When and how to return to exercise

Exercise after a caesarean section is a topic that raises many questions and even more contradictory advice. The general recommendation is: rest for the first four to six weeks and limit physical exertion to a minimum. However, this does not mean that a woman cannot move at all – on the contrary, light walking is appropriate practically from the first days after birth and helps prevent thrombosis, supports digestion and improves overall mood.

What is contraindicated in the first few months? Everything that increases intra-abdominal pressure – classic sit-ups, push-ups, heavy lifting or intense cardio. These activities can disrupt healing, cause diastasis recti (separation of the rectus abdominis muscles) or lead to pelvic floor prolapse. The pelvic floor is an area that requires special attention after a caesarean section – even though vaginal birth did not take place, the pelvic floor was under strain throughout the entire pregnancy and deserves targeted rehabilitation.

Physiotherapist Markéta, who specialises in postnatal rehabilitation, describes it this way: "Women often think that after a caesarean section they don't need to exercise their pelvic floor, because they didn't give birth naturally. The opposite is true. Pregnancy itself places enormous strain on the pelvic floor and rehabilitation is important regardless of the method of delivery."
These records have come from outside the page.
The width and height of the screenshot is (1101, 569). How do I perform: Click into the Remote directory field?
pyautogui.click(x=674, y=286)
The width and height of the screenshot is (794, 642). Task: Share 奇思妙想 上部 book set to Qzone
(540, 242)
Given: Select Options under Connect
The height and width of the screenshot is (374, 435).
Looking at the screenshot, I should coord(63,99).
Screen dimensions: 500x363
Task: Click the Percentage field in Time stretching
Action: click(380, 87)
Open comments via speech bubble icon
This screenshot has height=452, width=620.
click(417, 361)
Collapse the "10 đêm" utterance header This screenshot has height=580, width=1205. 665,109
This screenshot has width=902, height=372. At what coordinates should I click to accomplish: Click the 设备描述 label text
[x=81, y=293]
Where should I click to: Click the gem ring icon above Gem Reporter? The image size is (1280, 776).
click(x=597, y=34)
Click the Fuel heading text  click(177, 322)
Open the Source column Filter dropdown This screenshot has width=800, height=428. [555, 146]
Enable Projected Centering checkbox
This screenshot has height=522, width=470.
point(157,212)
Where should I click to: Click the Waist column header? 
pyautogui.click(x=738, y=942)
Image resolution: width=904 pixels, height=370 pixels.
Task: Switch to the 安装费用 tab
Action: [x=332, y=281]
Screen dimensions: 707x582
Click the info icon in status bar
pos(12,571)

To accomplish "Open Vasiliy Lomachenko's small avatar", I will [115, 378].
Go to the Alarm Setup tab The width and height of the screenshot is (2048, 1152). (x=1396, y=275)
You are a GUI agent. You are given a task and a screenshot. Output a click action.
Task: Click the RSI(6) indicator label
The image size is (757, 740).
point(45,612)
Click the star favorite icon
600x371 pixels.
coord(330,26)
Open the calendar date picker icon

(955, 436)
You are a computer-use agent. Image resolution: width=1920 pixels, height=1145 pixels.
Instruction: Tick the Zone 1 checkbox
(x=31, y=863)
A safe return to exercise should be gradual and ideally guided by a specialist – a physiotherapist or certified trainer specialising in postnatal rehabilitation. The first step is usually activation of the deep stabilising system, meaning the diaphragm, pelvic floor, deep back muscles and transverse abdominal muscle. This group of muscles forms a kind of corset around the spine and internal organs, and its function is often disrupted after birth.

Only once this foundation is stable – and this can take three to six months – is it appropriate to add more intensive exercise. Every woman is different, every birth is different, and the pace of return to exercise should respect the individual condition of the body, not general timelines or pressure from those around her.

A practical example: Lucie, a thirty-three-year-old mother from Brno, returned to jogging for twenty minutes three times a week just six weeks after her second caesarean section, because she felt well and had no difficulties. However, after three weeks she began to experience pain in her lower abdomen and pressure in the pelvic floor area. A visit to a physiotherapist revealed that her pelvic floor was not ready for such strain. After three months of targeted rehabilitation, Lucie returned to exercise again – this time correctly and without any problems. Her story shows that feeling well and the body being truly ready are not always the same thing.

Alongside pelvic floor rehabilitation and the deep stabilising system, releasing the scar in the context of movement also plays an important role. Adhesions that form around the scar can restrict mobility in the entire area and cause compensatory patterns throughout the body – back pain, hip pain or even shoulder pain. For this reason, scar massage and movement therapy are interconnected and should form part of one comprehensive approach.

Research shows that women who actively care for their scar and engage in postnatal rehabilitation have significantly better outcomes – not only physical, but also psychological. The feeling that a woman is actively doing something for her body and her scar contributes to a better perception of her own body and to faster processing of the birth experience. For some women, a caesarean section is associated with feelings of disappointment, failure or trauma – and caring for the scar can be part of the process of acceptance and healing.

A scar should be viewed as part of a story, not as a shortcoming. It is a visible testament to what the body has been through, and it deserves respect and attention. Proper care of a caesarean section scar is not a luxury or an unnecessary indulgence – it is an investment in the long-term health and wellbeing of a woman who has brought a new life into the world. And that investment is most certainly worthwhile.